Extracted records
◆ ◆ ◆ ◆
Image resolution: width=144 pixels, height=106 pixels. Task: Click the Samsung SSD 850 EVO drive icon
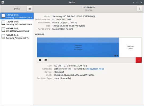[3, 23]
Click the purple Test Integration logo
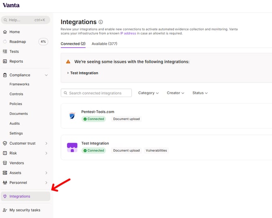The height and width of the screenshot is (218, 272). [x=72, y=148]
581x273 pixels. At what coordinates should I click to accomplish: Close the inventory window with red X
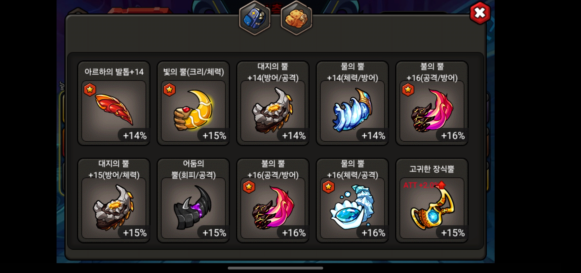coord(480,13)
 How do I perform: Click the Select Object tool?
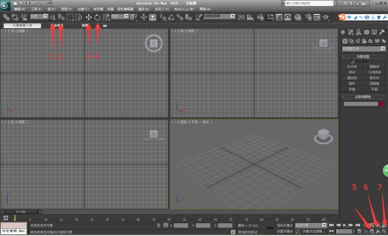53,17
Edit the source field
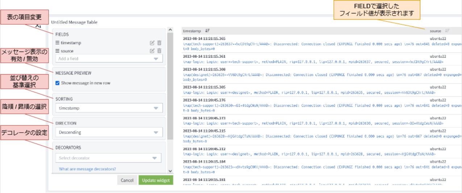The width and height of the screenshot is (462, 193). point(152,51)
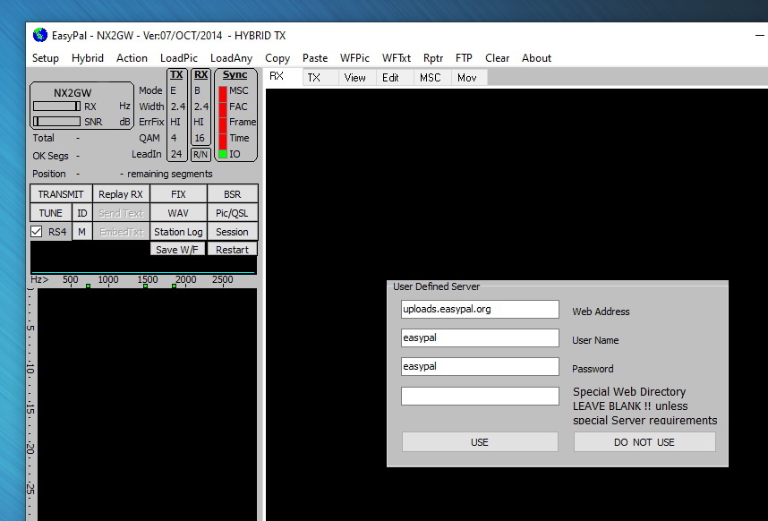768x521 pixels.
Task: Click the Web Address input field
Action: pyautogui.click(x=480, y=310)
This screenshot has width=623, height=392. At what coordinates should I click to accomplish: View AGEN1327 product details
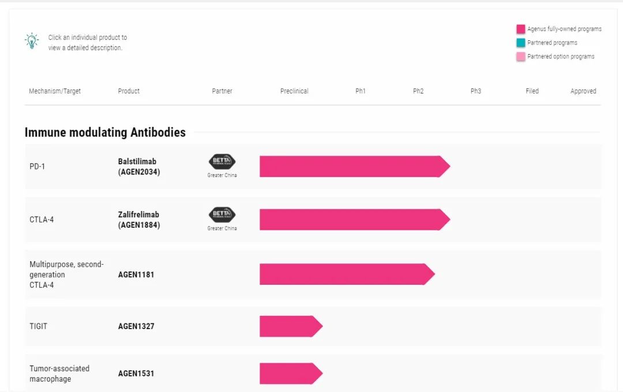point(136,326)
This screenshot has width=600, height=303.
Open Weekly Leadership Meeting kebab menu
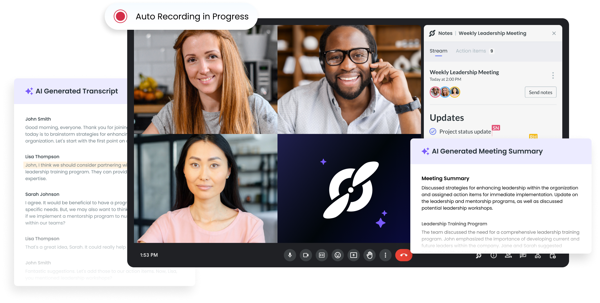(x=553, y=75)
◆ ◆ ◆ ◆
WHAT YOU SHOULD DO:
Aside from the pictures, copy all of the entries exactly.

WRITTEN ANSWER:
Image resolution: width=144 pixels, height=106 pixels. Task: Click the Samsung SSD 850 EVO drive icon
[3, 23]
Click the purple Test Integration logo
The height and width of the screenshot is (218, 272). [x=72, y=148]
581x273 pixels. At what coordinates should I click to accomplish: Close the inventory window with red X
coord(480,13)
 How do I perform: Click the Select Object tool?
53,17
Edit the source field
The width and height of the screenshot is (462, 193). point(152,51)
768x521 pixels.
Task: Click the Web Address input field
Action: pyautogui.click(x=480, y=310)
This screenshot has width=623, height=392. At what coordinates should I click to accomplish: View AGEN1327 product details
point(136,326)
This screenshot has width=600, height=303.
Open Weekly Leadership Meeting kebab menu
(x=553, y=75)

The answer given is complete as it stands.